Paramilitary links 'still being' used to intimidate domestic violence victims
Paramilitary connections are still being used to intimidate women in domestic violence situations two decades after the end of formal hostilities in the North.
A new report published today reveals a cohort of men affiliated, or claiming to be affiliated, to illegal republican or loyalist groupings use these connections to exert control over their partners. The Ulster University study also reveals how some victims of domestic violence turn to paramilitary groups for "protection" rather than going to the authorities.
The study, led by Emeritus Professor Monica McWilliams and Dr Jessica Doyle, said the continuation of paramilitary control over women experiencing domestic violence remains a concern.
Out of 63 women interviewed in Northern Ireland for the study, nine said their partners used real or alleged paramilitary links to threaten, control or abuse them. However, the authenticity of the connections asserted was "frequently open to question".
Some of the victims claimed connections were fabricated with the specific intent of controlling and threatening them.
Two other women interviewed said they sought protection from a paramilitary group.
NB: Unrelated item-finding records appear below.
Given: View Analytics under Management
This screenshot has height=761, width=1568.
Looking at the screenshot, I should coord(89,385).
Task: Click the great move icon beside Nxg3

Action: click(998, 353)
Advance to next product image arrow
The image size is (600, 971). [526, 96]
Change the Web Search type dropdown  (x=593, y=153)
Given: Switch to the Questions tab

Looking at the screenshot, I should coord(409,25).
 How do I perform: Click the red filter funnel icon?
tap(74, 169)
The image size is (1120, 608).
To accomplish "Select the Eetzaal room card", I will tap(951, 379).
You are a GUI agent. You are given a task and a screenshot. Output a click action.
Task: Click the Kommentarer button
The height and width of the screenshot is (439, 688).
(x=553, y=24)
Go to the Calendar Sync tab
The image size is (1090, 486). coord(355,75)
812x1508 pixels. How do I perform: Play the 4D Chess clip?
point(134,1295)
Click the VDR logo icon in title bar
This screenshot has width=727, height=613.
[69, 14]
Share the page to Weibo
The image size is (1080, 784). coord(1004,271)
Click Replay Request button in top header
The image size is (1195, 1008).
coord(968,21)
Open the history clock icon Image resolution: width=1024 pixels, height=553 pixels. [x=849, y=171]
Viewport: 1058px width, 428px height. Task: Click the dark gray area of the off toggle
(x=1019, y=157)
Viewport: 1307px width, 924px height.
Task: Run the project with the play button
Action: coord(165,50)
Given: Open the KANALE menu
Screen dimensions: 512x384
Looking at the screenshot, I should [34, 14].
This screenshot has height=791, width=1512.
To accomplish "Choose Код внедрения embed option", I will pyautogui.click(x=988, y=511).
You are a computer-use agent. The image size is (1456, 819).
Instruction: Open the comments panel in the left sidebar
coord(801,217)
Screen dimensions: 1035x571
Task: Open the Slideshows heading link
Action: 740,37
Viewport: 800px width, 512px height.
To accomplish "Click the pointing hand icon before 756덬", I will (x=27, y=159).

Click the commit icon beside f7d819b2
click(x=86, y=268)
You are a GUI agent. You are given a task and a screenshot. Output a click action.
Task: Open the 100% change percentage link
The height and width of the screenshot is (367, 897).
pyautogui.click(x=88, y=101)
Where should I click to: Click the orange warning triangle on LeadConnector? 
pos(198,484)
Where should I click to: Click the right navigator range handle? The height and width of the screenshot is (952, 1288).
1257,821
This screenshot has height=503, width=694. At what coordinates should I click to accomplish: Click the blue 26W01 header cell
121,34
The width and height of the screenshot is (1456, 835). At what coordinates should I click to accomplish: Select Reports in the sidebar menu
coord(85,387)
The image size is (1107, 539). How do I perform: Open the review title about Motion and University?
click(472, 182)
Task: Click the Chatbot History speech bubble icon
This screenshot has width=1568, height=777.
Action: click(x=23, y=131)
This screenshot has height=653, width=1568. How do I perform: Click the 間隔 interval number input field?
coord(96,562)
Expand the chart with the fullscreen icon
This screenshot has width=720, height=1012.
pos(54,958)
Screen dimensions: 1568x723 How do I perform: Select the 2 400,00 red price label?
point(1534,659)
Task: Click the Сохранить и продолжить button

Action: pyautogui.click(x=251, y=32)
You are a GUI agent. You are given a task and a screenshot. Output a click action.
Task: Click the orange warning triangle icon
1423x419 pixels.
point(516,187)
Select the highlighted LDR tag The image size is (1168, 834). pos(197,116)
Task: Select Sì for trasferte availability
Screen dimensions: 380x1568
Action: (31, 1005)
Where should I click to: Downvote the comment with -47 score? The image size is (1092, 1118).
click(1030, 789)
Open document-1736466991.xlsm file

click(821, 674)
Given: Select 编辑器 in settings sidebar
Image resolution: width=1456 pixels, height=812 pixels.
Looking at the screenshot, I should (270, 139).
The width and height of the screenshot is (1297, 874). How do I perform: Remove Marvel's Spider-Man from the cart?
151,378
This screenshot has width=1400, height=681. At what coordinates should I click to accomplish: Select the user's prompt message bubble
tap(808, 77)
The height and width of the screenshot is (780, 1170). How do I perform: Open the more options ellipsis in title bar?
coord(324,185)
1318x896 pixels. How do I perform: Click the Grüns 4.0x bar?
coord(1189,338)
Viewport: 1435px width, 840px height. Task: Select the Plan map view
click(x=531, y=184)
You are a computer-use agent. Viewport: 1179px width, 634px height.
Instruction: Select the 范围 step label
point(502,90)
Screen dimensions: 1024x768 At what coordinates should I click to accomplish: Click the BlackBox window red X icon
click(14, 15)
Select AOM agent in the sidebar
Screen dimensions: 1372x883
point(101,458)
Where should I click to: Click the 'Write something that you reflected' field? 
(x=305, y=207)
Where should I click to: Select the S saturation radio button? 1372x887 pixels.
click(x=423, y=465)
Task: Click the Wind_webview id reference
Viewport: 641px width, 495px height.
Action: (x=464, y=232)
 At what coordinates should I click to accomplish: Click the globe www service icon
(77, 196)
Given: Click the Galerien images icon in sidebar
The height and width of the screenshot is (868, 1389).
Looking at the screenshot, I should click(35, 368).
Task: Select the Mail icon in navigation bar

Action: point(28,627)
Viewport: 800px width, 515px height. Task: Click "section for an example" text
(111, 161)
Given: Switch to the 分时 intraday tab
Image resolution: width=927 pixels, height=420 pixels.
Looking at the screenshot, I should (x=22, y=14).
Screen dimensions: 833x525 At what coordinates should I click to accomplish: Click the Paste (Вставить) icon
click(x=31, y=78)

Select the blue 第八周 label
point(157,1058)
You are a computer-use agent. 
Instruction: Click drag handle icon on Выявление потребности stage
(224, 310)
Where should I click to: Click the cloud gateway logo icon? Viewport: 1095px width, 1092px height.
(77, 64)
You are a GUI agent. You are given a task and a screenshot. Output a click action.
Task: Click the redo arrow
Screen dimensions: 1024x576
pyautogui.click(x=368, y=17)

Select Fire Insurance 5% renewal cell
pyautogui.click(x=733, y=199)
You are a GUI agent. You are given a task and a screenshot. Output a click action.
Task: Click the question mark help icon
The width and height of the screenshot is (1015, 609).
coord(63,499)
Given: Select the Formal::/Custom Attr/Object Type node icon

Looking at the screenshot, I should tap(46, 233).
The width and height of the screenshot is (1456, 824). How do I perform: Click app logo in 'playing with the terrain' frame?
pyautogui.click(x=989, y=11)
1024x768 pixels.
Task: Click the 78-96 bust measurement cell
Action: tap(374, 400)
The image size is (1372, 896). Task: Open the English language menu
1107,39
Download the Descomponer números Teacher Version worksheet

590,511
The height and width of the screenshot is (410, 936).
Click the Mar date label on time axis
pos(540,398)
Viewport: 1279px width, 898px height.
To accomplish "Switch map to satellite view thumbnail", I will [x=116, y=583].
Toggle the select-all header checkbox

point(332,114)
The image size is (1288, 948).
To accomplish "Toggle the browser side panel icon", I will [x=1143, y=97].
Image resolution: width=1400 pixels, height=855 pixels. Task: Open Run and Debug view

This involved the group issuing a warning or a threat to the perpetrator to stop harassing or abusing the victim.
One participant spoke about requesting "somebody to speak a wee word in his ear".
As a result, her partner stopped harassing her after many years of such behaviour.
However, the study noted that turning to paramilitaries for help was less prevalent than reported in an earlier study conducted in 1992, before the ceasefires and the Good Friday Agreement. It also found there was a significant increase in access to policing for participants, particularly those from nationalist communities.
Victims are now more inclined to contact the police, who in turn have a better capacity to respond.
While the use of firearms was a main finding in the 1992 study, only two victims reported their use in the new research.